** SUPPLIED TEXT follows **

Veniez became a successful West Coast entrepreneur and in 2007 was appointed by the Harper government as chairman of Ridley Terminals Inc., a Crown corporation that operates a Prince Rupert, B.C., bulk commodity hub. Tories had been suggesting that he run in one of three Vancouver ridings but by then his hopes for the Conservative Prime Minister had evaporated. “The PM’s policy of incrementalism was inconsistent with my vision of responsible governance and leadership. It’s really the mindset of big “r” Reform—his small-tent western and rural populist base, and its Christian fundamentalist core. And that’s anathema to my essential DNA.
“The Conservative party and its leader are permanently angry,” he goes on. “That’s an ingrained part of who they are and what they represent. On a visceral level, they remain a protest party and have turned themselves into a protest government. They manage by negatives and are genetically incapable of inspiring hope or thinking big. They attack, assassinate character, tell lies, lower the bar on public discourse, and engage in tactical and divisive wedge politics and governance. The tone, strategy, and culture for this government are established by Harper, a cheap-shot artist and cynic of the highest order.”
That harsh judgment flowed directly from Veniez’s experience trying to run Ridley Terminals according to the terms of reference he was given that he never exceeded or disobeyed, but which were decisive in forcing his abrupt dismissal on June 28. He had been doing exactly what he was hired to do and his annual salary for chairing—and, in effect, running—the multi-million facility was only $12,500. His managing abilities were never in dispute, but his insistence that all customers had equal call on the terminal’s rates and services became the deal-breaker. That infuriated the multinationals who expected a continuation of their special treatment, including highly subsidized rates. They were backed by regional Conservative MPs. Veniez was summarily fired without even a day’s notice; his severance was $1,563. (No cents.)

** End of SUPPLIED TEXT **
** EXTRACTED DATA follows **

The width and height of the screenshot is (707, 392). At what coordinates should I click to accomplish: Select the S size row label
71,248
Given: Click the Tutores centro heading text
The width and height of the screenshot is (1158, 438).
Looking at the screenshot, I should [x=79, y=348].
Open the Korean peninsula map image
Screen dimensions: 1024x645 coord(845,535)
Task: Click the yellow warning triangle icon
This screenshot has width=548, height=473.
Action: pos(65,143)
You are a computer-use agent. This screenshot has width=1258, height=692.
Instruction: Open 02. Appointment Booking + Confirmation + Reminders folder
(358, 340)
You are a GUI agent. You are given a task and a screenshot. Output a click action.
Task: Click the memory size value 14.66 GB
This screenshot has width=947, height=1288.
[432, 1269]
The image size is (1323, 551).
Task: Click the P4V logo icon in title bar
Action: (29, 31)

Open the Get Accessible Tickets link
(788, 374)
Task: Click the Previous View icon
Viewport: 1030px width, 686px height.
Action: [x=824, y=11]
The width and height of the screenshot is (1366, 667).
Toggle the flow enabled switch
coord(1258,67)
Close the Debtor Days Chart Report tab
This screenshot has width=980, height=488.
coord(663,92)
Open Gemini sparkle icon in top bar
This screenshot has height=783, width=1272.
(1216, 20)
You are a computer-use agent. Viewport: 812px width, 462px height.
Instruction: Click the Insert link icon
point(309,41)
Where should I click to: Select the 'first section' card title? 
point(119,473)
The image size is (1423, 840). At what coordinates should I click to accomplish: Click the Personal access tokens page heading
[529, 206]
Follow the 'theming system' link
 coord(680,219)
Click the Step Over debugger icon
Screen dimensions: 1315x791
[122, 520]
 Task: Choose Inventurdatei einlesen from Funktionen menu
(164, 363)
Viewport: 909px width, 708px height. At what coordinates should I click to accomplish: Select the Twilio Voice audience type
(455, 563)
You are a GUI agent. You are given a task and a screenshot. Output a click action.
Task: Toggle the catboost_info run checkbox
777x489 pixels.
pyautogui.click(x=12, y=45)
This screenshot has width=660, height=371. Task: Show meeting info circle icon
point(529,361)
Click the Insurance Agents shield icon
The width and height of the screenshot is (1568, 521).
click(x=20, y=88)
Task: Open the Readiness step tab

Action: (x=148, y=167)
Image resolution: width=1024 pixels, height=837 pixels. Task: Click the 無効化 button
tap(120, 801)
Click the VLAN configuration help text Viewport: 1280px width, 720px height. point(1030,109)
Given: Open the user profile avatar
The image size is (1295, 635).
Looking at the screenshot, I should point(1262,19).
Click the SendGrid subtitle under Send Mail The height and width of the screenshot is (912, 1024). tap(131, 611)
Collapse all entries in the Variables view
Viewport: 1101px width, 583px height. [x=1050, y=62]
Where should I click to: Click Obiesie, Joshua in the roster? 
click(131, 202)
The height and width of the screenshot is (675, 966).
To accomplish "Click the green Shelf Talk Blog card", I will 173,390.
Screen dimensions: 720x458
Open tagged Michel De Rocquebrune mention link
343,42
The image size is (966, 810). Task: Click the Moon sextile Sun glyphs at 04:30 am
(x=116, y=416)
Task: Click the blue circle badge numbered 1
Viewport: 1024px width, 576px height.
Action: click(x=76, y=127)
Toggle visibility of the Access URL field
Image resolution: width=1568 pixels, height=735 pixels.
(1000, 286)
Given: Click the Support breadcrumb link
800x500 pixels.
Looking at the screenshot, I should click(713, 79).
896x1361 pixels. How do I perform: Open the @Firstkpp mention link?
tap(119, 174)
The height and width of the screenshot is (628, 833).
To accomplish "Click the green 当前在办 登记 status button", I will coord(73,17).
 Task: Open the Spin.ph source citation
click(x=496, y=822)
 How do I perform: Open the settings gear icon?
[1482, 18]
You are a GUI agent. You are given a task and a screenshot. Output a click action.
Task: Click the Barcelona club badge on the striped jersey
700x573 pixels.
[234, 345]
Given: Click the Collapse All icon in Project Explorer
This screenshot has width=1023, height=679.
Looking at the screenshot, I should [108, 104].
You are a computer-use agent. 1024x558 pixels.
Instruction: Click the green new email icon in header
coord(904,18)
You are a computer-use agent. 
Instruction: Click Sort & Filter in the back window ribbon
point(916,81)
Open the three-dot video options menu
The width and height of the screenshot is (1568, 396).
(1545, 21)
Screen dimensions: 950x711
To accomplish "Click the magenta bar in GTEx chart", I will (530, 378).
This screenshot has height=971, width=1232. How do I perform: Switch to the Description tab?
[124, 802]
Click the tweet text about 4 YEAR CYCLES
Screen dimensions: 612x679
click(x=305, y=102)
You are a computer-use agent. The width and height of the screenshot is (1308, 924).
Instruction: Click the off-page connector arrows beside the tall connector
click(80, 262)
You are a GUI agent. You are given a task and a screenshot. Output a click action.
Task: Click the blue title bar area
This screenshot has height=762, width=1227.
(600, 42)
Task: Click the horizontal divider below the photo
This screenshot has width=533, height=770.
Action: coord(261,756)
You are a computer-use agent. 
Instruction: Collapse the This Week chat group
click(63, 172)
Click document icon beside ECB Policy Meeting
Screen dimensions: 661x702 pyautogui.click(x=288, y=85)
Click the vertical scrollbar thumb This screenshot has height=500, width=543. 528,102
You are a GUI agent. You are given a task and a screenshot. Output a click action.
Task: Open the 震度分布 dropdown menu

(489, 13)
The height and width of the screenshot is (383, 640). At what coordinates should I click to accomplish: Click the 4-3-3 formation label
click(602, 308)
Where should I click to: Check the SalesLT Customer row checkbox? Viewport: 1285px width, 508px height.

** End of EXTRACTED DATA **

EXPLORE THE MATERIAL:
- a) In the passage about Veniez, what was his annual salary for chairing Ridley Terminals?
- b) Using the passage about Veniez, state whether each statement agrees with it, answering yes or no and quoting the deciding words: (i) Veniez was appointed chairman of Ridley Terminals Inc. in 2007. (ii) Veniez's managing abilities were disputed. (iii) Veniez received a month's notice before his dismissal.

YOUR WRITTEN ANSWERS:
- a) $12,500

- b)
(i) Yes: "in 2007 was appointed by the Harper government as chairman of Ridley Terminals Inc."
(ii) No: "His managing abilities were never in dispute"
(iii) No: "Veniez was summarily fired without even a day’s notice"